## What you need to do
In the modeling summary, rewrite the stretch from "Task:The multivariate random-effects" through "estimated survival proportion.", putting "accuracy" wherever "efficiency" appears.

## Selected passage
# # # # # # #
Task:The multivariate random-effects models built in this report demonstrated improved efficiency, and generalizability and precision.
Action:First the modeling is simple and easy to explain. Second the aggregation of the three studies was accomplished and survival proportion with CIs were updated. Second the estimated survival proportions by such models, showing reduced standard error, are more precise than Kaplan-Meier estimated survival proportion or Cox proportion hazards regression estimated survival proportion.
Result:Transformed data with LOCF by LAST. and FIRST. variables;Proposed a multi-survival-data model by PROC PHREG/LIFETEST/GLIMMIX and increased >70% precision; Rendered graphs by PROC SGPLOT/SGPANEL and SAS Graph Template language; Generated table and listing by PROC REPORT/SQL/TABULATE

Reference: Arends LR, Hunink MG, Stijnen T. Meta-analysis of summary survival curve data. Stat Med. 2008 Sep 30;27(22):4381-96.
# # # # # # #
## Recorded data
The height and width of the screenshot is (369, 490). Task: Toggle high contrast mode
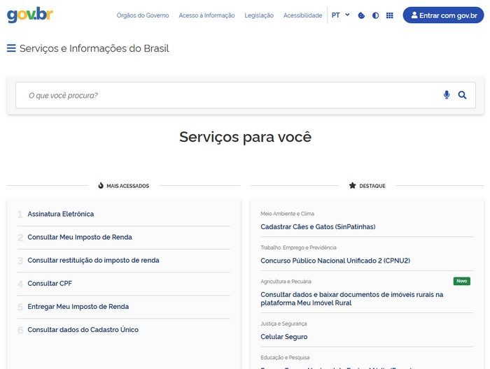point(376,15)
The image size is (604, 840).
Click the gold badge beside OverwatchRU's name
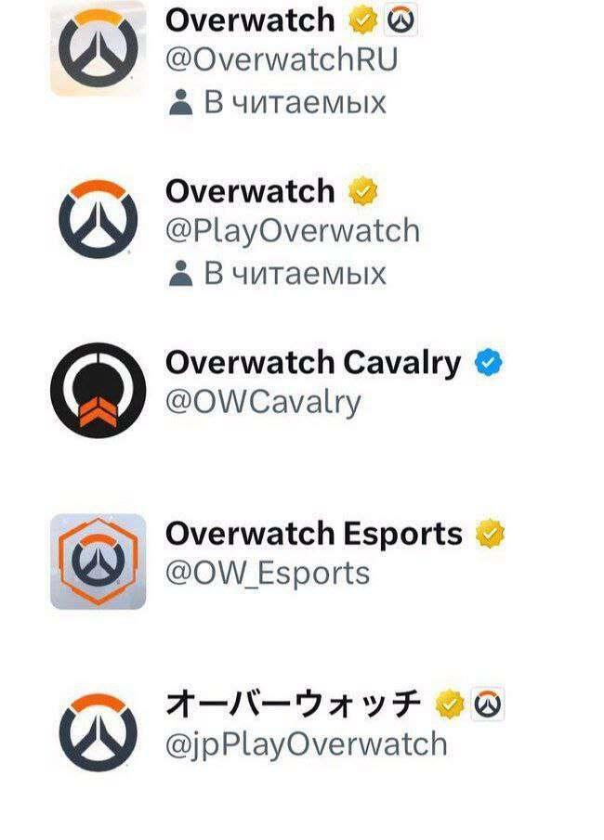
# # # # # # #
## Result of the exercise
Task:The multivariate random-effects models built in this report demonstrated improved accuracy, and generalizability and precision.
Action:First the modeling is simple and easy to explain. Second the aggregation of the three studies was accomplished and survival proportion with CIs were updated. Second the estimated survival proportions by such models, showing reduced standard error, are more precise than Kaplan-Meier estimated survival proportion or Cox proportion hazards regression estimated survival proportion.